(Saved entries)
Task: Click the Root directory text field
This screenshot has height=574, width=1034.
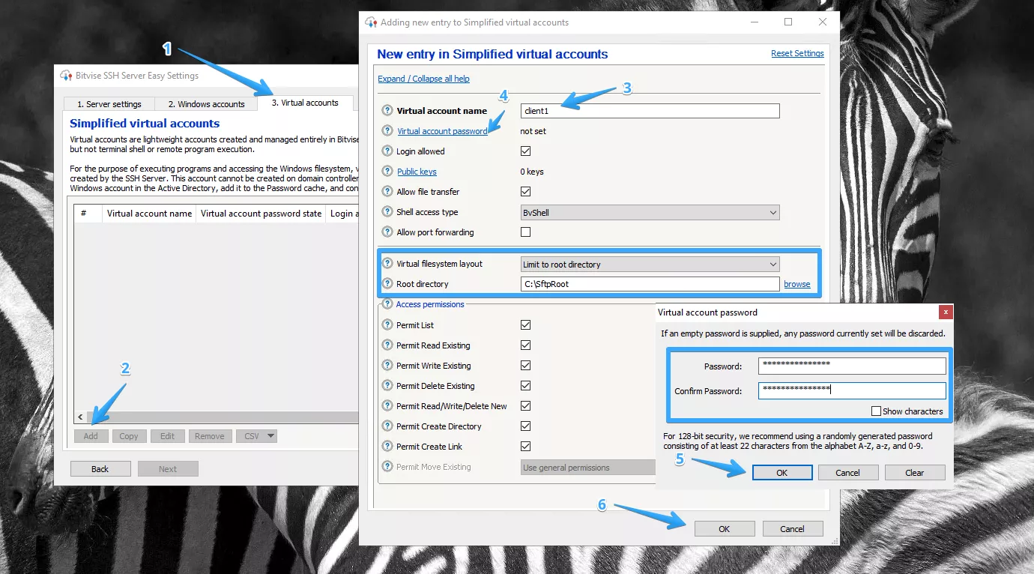Action: [650, 284]
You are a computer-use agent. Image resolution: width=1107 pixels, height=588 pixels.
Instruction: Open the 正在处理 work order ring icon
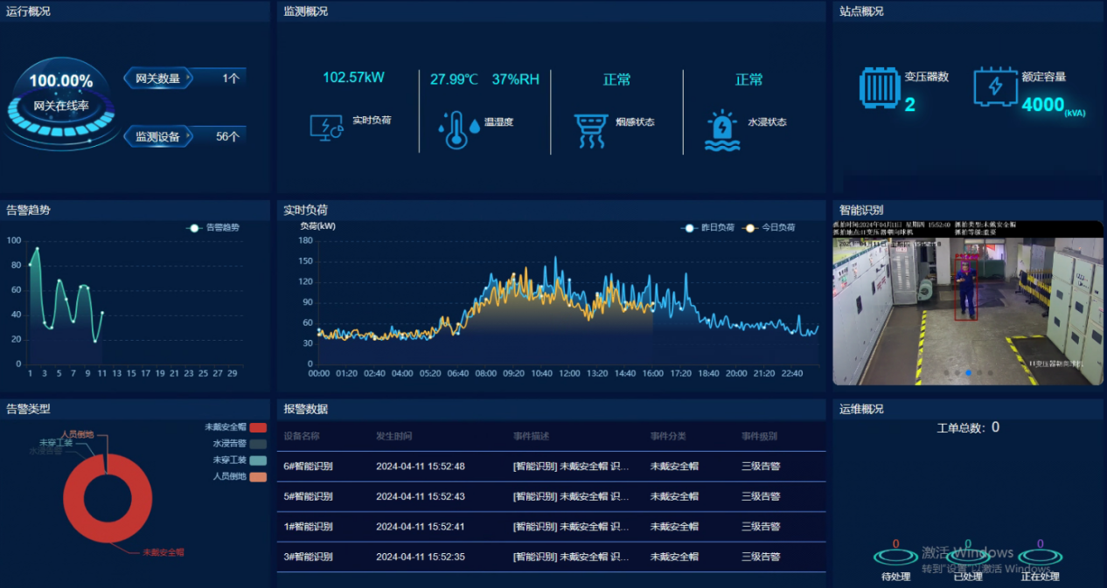tap(1040, 557)
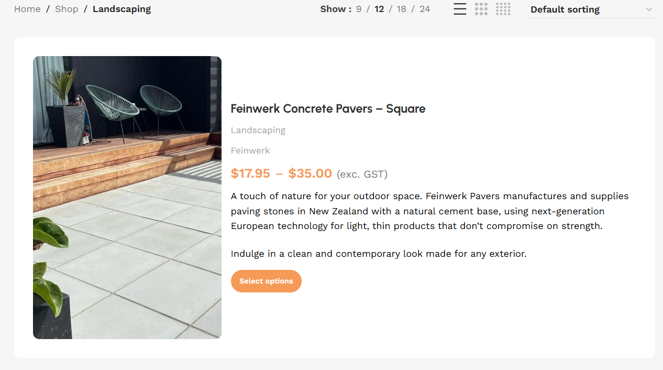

- **About this task**
Nothing but the exact text of the records should appear in your answer, with no pictures. Please write it out.

- **Problem solution**
Task: Click the Root directory text field
This screenshot has height=574, width=1034.
Action: [650, 284]
You are a computer-use agent. Image resolution: width=1107 pixels, height=588 pixels.
Instruction: Open the 正在处理 work order ring icon
tap(1040, 557)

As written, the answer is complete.